The aim of emotional abuse is to chip away at a person’s feelings reducing or eliminating their self-esteem and independence. In an emotionally abusive relationship, a person may feel that there is no way out of the relationship or that without their partner they are worthless.
Though physical violence is often seen as being more serious than emotional abuse, this is not the case. Emotional abuse can affect anyone, male or female, and have serious repercussions. Emotional abuse can leave a person feeling depressed, anxious and even suicidal. Emotional abuse can feel equally as destructive as physical abuse and can do irreversible damage to a person’s mental health.
So why do people become emotionally abusive? It is often the case that emotional abusers are insecure in their own lives. They often feel the need to have power and be in control or they are easily jealous. This can come from another aspect in their life being out of their control.
It is often hard to tell if you are in an emotionally abusive relationship because you have been worn down to believe what your abuser is saying. However, here are nine signs to help you identify emotional abuse in a relationship
1. You are being constantly insulted and put down.
You are being told that you are not good enough. The way you do things is never the right way or done to the right standard. You are worthless. You are told that the things you enjoy are stupid or wrong. You are ignored when you speak or do something
2. They call you names.
Name calling can be an affectionate act, however, sometimes name calling can be harsh and rude. This is emotional abuse.
3. No trust
You are not trusted. You are constantly asked what you are doing or where you are. They go through your private messages, pictures, emails and social media accounts. They check your wallet and receipts to control spending and see where you have been. ‘Find my iPhone’ may be enabled so they can see where you are.

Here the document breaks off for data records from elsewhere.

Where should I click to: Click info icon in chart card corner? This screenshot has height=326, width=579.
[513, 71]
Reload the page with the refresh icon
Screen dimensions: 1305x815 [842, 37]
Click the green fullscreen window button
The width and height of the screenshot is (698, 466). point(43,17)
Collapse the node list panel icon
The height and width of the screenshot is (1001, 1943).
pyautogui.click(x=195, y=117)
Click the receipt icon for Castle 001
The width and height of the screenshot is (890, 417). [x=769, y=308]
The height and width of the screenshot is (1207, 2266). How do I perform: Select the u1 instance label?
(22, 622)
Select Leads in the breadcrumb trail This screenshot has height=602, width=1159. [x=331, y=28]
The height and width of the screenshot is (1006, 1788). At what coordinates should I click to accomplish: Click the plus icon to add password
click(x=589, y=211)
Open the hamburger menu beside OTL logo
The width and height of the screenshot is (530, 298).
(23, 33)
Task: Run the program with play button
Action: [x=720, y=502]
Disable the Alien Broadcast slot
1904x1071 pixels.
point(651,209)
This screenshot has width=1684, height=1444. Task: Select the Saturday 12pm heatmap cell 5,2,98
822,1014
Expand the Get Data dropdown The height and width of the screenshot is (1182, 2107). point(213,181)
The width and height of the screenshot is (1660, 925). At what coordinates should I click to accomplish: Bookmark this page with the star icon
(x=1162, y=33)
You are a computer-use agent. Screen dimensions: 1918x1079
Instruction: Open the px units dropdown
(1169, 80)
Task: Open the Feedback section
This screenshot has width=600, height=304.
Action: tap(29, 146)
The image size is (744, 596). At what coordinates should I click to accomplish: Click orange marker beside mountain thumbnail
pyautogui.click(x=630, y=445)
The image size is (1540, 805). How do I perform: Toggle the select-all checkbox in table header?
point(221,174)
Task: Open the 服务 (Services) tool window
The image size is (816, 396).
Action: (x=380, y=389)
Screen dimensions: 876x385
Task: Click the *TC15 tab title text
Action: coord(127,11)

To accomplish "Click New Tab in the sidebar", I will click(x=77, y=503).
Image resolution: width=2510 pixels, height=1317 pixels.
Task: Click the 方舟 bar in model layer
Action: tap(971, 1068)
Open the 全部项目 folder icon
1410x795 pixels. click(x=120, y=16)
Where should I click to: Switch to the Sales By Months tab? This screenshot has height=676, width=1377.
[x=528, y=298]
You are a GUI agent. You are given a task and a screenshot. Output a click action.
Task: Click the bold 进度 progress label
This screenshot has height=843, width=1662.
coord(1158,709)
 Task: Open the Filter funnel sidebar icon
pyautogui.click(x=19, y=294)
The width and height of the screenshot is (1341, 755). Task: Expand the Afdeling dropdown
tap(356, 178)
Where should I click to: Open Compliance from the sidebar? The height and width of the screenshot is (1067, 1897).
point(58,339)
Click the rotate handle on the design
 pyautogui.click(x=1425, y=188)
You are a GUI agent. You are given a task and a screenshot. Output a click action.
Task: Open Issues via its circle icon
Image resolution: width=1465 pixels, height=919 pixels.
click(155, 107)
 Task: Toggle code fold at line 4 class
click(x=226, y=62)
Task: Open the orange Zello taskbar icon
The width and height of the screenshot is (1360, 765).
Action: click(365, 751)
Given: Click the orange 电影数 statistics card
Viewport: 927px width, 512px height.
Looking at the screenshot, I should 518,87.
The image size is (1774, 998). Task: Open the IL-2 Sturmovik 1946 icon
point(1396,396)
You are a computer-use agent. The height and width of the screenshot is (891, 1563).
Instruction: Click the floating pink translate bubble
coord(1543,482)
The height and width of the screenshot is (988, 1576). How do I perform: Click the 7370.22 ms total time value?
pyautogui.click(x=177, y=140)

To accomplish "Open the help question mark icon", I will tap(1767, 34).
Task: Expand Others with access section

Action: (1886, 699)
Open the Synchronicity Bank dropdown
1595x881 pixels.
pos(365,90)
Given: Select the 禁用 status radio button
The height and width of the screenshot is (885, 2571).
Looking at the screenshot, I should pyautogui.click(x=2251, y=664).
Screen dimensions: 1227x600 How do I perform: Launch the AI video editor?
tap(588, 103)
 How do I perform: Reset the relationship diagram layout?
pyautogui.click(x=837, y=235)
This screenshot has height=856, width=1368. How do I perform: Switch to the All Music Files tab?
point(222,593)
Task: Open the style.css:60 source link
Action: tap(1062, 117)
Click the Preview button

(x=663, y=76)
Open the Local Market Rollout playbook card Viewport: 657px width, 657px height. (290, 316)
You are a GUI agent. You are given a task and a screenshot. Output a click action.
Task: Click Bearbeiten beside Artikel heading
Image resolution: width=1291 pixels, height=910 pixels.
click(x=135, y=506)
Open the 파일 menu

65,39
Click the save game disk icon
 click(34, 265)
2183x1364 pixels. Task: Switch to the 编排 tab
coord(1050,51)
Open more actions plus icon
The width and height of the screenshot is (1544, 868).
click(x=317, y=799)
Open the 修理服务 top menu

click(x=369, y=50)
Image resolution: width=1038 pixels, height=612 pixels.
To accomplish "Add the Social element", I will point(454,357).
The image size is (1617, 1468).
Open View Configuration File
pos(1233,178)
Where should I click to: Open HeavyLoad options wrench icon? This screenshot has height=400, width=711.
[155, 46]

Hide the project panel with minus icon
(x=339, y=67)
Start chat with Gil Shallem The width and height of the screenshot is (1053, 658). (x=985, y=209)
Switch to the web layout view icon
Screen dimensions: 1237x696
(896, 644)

4. You are paranoid that they will cheat on you or that you aren’t good enough.
You have begun believing that you are worthless and guilty of their accusations, that you worry they will find someone better and leave.
5. You annoy them every time you speak.
They are disinterested or irritated when you have something to say or do. You stay silent when you have an argument or a difference of opinion to avoid it getting out of control.
6. You’re being isolated from friends and family
Your friends have stopped making an effort to invite you to events because you would never attend. You have no friends of your own. You don’t see your family as often as you would like. They have said bad things about your friends and family to make you stop seeing them.
7. Jealous of your dreams and goals not just people
They are jealous of your ambition. They don’t want you to do better than them. When something goes well for you, they aren’t happy.
8. When you are apart they become obsessive
If you leave they become obsessive and will do anything to get you back. They can’t stop thinking about you. Their behaviour can lead to stalking, which is an offense and legal action can be taken.
9. They threaten you
They say that if you leave, they will hurt themselves. They say that if you do something wrong, they will cheat on you.
If this sounds like you, there are some things you can do:
- Are you in immediate danger?If you are in danger of being hurt, or you are worried about your safety, contact police or emergency services (000) immediately and try to move to somewhere safe.
- Do you have support? Making a decision to leave a situation where you feel unsafe may be hard. If possible, talk to someone you trust, like a friend, family member, counsellor or youth worker who understands domestic violence. 1800Respect are a national counselling helpline, who are there for information and support 24/7. Call 1800 737 732.
- Talk to the police:If you feel unsafe or scared or you know of someone who is being abused, talk to the police.
- Trust yourself:If someone is hurting you or threatening to, it is not ok. Make sure you make decisions that are best for you or your children.
- Know your rights:It may be a good idea to check out your legal rights.